Objetivo:
Transcribe tal cual, del texto sobre el averroísmo y los poetas stilnovistas, el tramo que va desde "Es en este punto" hasta "debido al amor.".

Texto mostrado:
========
Pero, superando el plano meramente gnoseológico, la imagen puede servir también como motor de la amada, dando forma a esa famosa forma de amor de la que se dice «que mueve los cielos y las demás estrellas»[1].

A lo largo del tiempo se han elaborado diversos estudios sobre la relación entre el averroísmo y los poetas stilnovistas; como era de prever, es en Guido Cavalcanti en quien se centran los de Agamben y Brenet. A partir de un pasaje particularmente críptico de su canción Donna me prega, sobre el que se ha escrito y discutido mucho, surge una original reflexión sobre el papel desempeñado por la imagen en la poética stilnovista, que la identificaría con aquello a lo que recurre el amante en el acto de traer a la memoria a su amada, permitiéndole así pensar en ella.

Es en este punto donde se abre la tesis central del ensayo, que por un lado reconfirma y corrobora la hipótesis relativa a la influencia de las teorías averroístas en una parte del lirismo cortesano de los siglos XIII y XIII, y por otro arroja una nueva luz sobre el mismo en lo que se refiere a la consideración del lugar debido al amor.
========
Datos proporcionados:
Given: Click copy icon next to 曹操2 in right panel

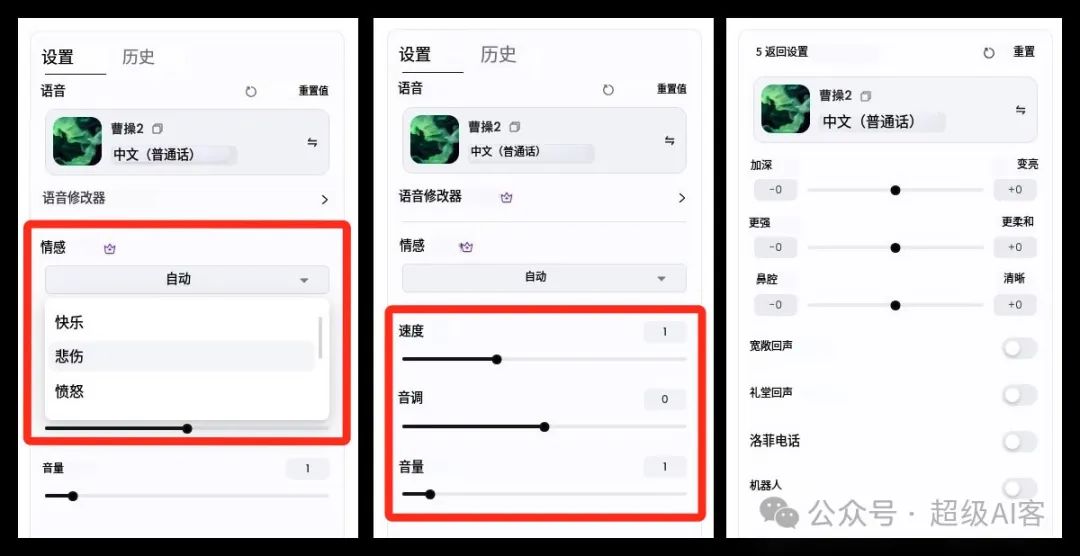Looking at the screenshot, I should pyautogui.click(x=866, y=96).
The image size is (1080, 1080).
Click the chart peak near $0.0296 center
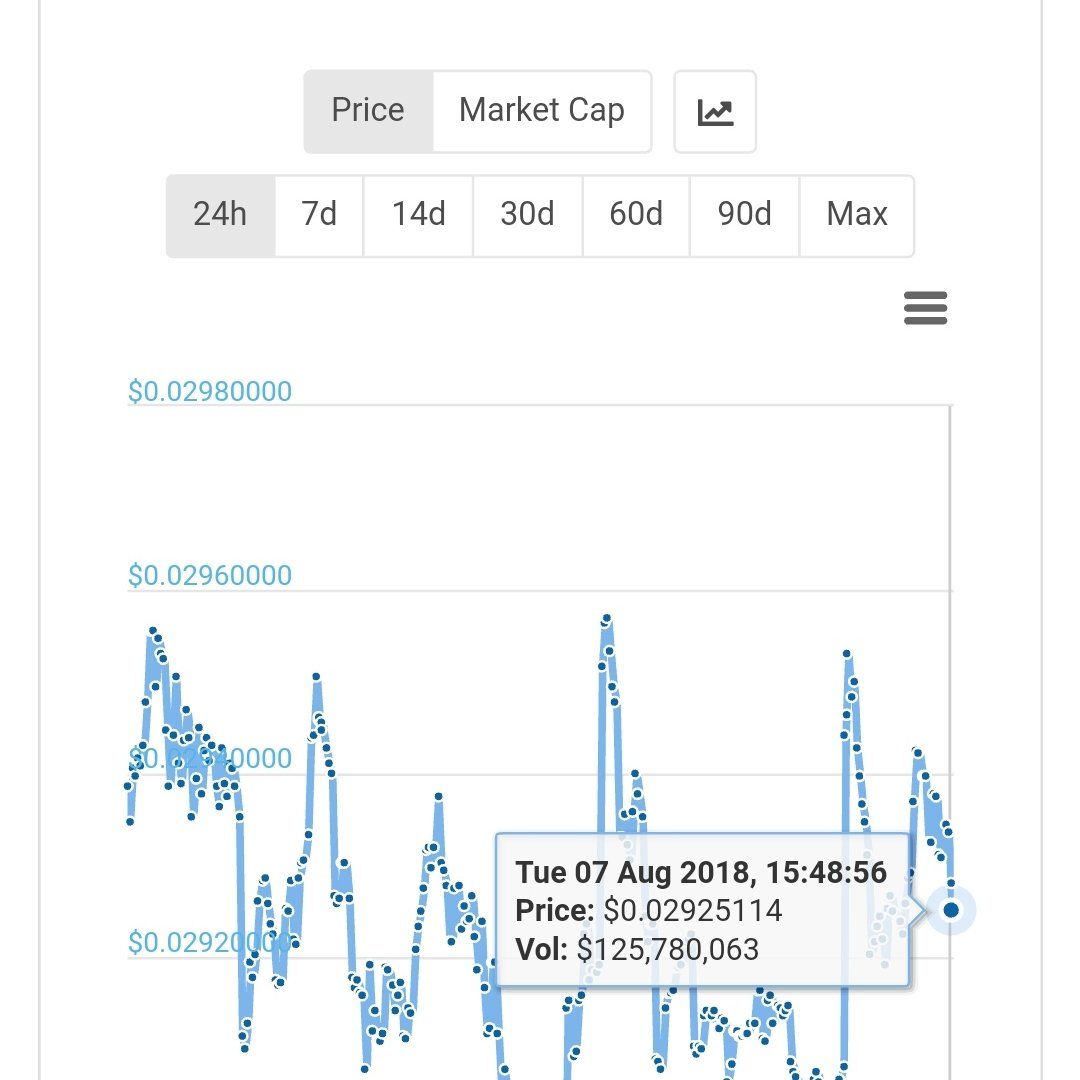pyautogui.click(x=607, y=619)
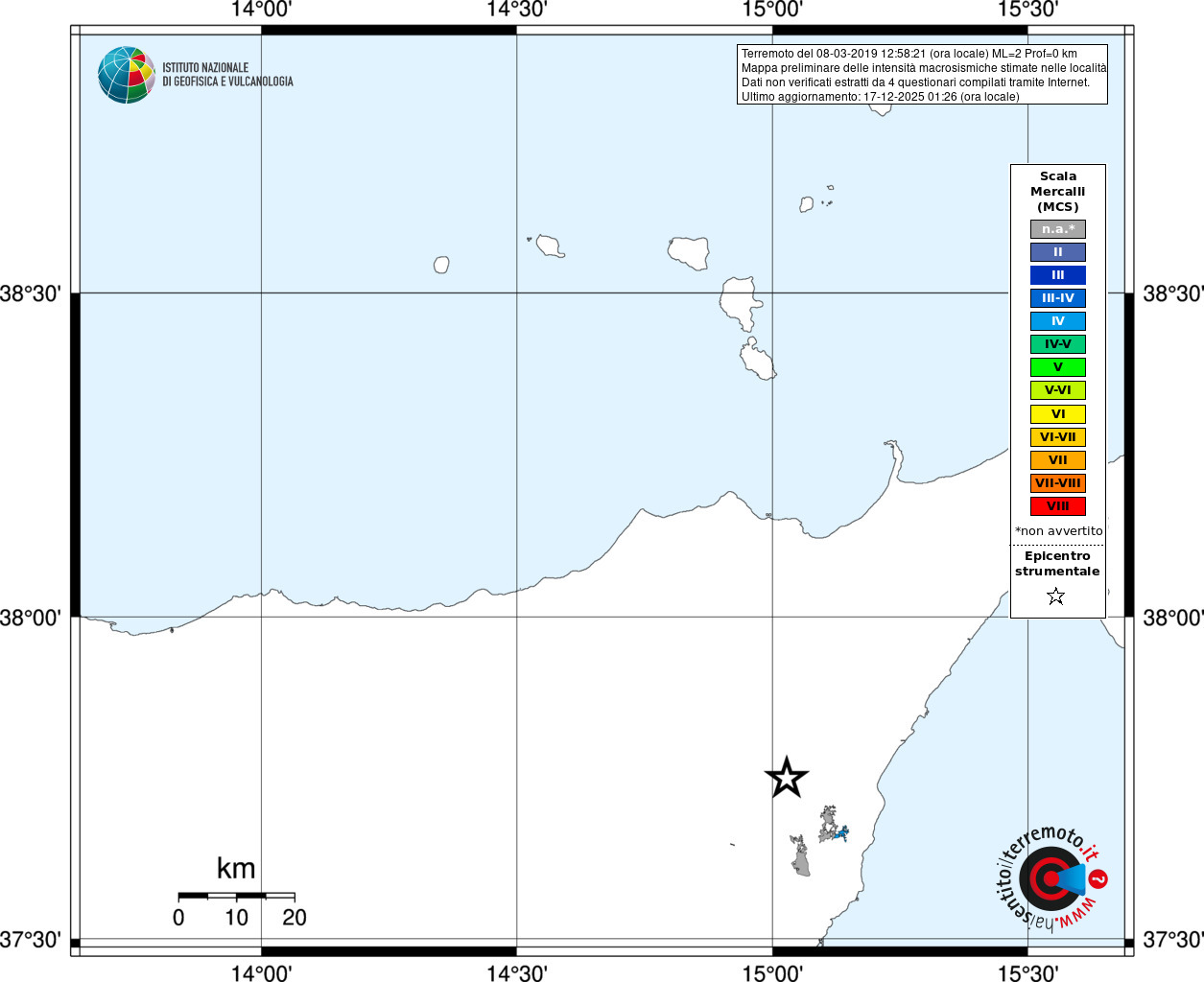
========
Respuesta:
Es en este punto donde se abre la tesis central del ensayo, que por un lado reconfirma y corrobora la hipótesis relativa a la influencia de las teorías averroístas en una parte del lirismo cortesano de los siglos XIII y XIII, y por otro arroja una nueva luz sobre el mismo en lo que se refiere a la consideración del lugar debido al amor.